In a recent thread for buried caches (survival forum), I had a content listing being worked up that would fit in a Survival Ammo Can (SAC); to recap:

1. cash: $100's, 20's (flame-proof bag), coin rolls
2. weaponry: .22 handgun/ammo, hunting knife
3. BOB-stuff: utility tool, flame tool, life-straw, med-kit
4. knowledge: RaspberryPi (RPi) w/ 5" touch display, ryobi battery & (pocket) inverter, USB/SD keys w/ knowledge files. 

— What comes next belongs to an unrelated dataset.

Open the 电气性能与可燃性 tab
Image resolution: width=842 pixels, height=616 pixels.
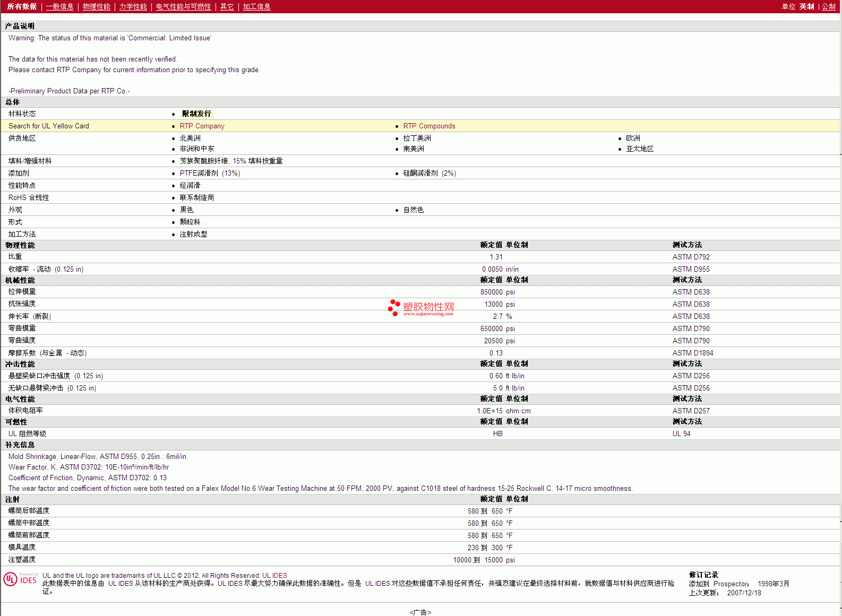coord(183,6)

Items 1 & 3 were easily done.

Item 2 fell by the wayside, as I didn't have any inexpensive .22 handguns laying around, and apparently these can't be had during an election year ... bummer. I need 3 to meet the cache rotation scheme, and Keltec and others just can't seem to meet demand. Is it possible/feasible/_safe_ to make a .22 "zip gun" (something with at least a barrel & firing pin, or thereabouts) that could go in the cache until the current buying frenzy subsides? Haven't been successful in finding an online .22 plan that fits the need. Should I switch to a sawed-off shotgun tube design (if it fits, and such are available)? I stuck a .380 in there, and lost tons of room due to the gun's size & ammo (50 rounds).

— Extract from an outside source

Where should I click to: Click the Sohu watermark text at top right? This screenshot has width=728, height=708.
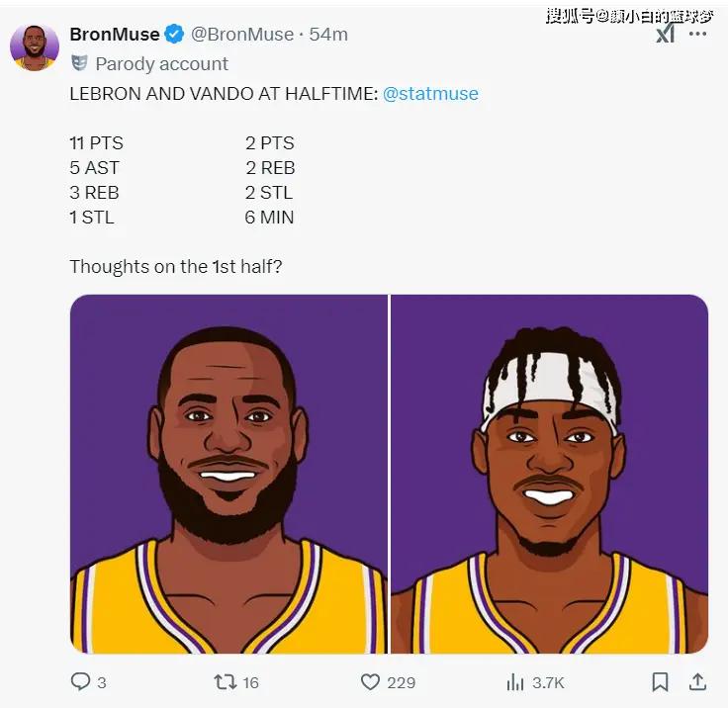tap(629, 14)
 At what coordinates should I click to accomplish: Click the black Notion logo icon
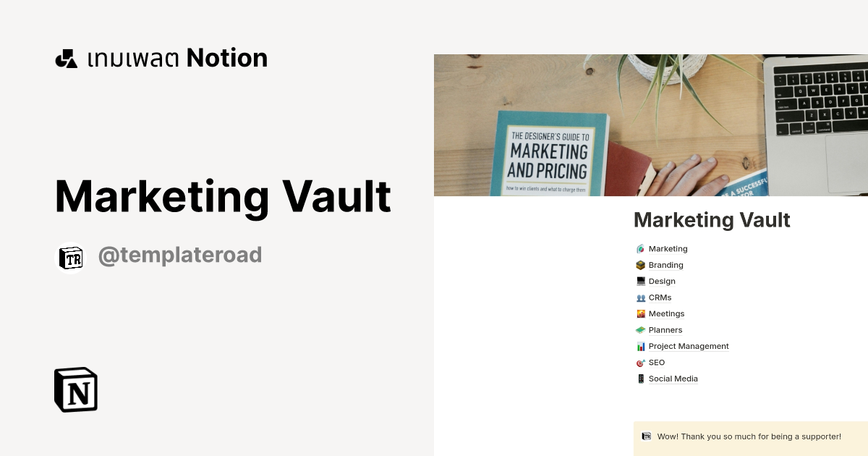75,389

Item 4 help request posted in "computers" forum ...

Any other suggestions for item 2?


----------



## GREENCOUNTYPETE (Jul 25, 2006)

could you make a liberator style pistol Yes 

the Liberator was a gun by which to get a better gun made by the GM signal plant they were a smooth bore 45acp single shot with 5 rounds in the grip they came in a box with instructions and a wooden dowel the correct size to eject the spent case . the boxes had small parachutes and could be air dropped over occupied France.

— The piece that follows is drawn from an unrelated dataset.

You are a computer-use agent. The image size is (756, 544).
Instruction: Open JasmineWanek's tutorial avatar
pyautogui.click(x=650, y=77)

you may be better off with some short machetes or butcher knives and the book ALL IN FIGHTING All-in Fighting: Fairbairn, W. E.: 9781847348531: Amazon.com: Books

the book was written by the guys who trained OSS in WWII 

by the end of WWII marine raiders were using short machetes and 10 inch butcher knives sometimes re-handled or reground 

often finding the more stiletto type knives to be to brittle and break to easily a more flexible steel lasted better even if it dulled faster 

guns are a little hard to find this year , cities burning , lack of police response because they are dealing with riots , election , pandemic it all added up to the most gun sales in a single year and it isn't even over yet.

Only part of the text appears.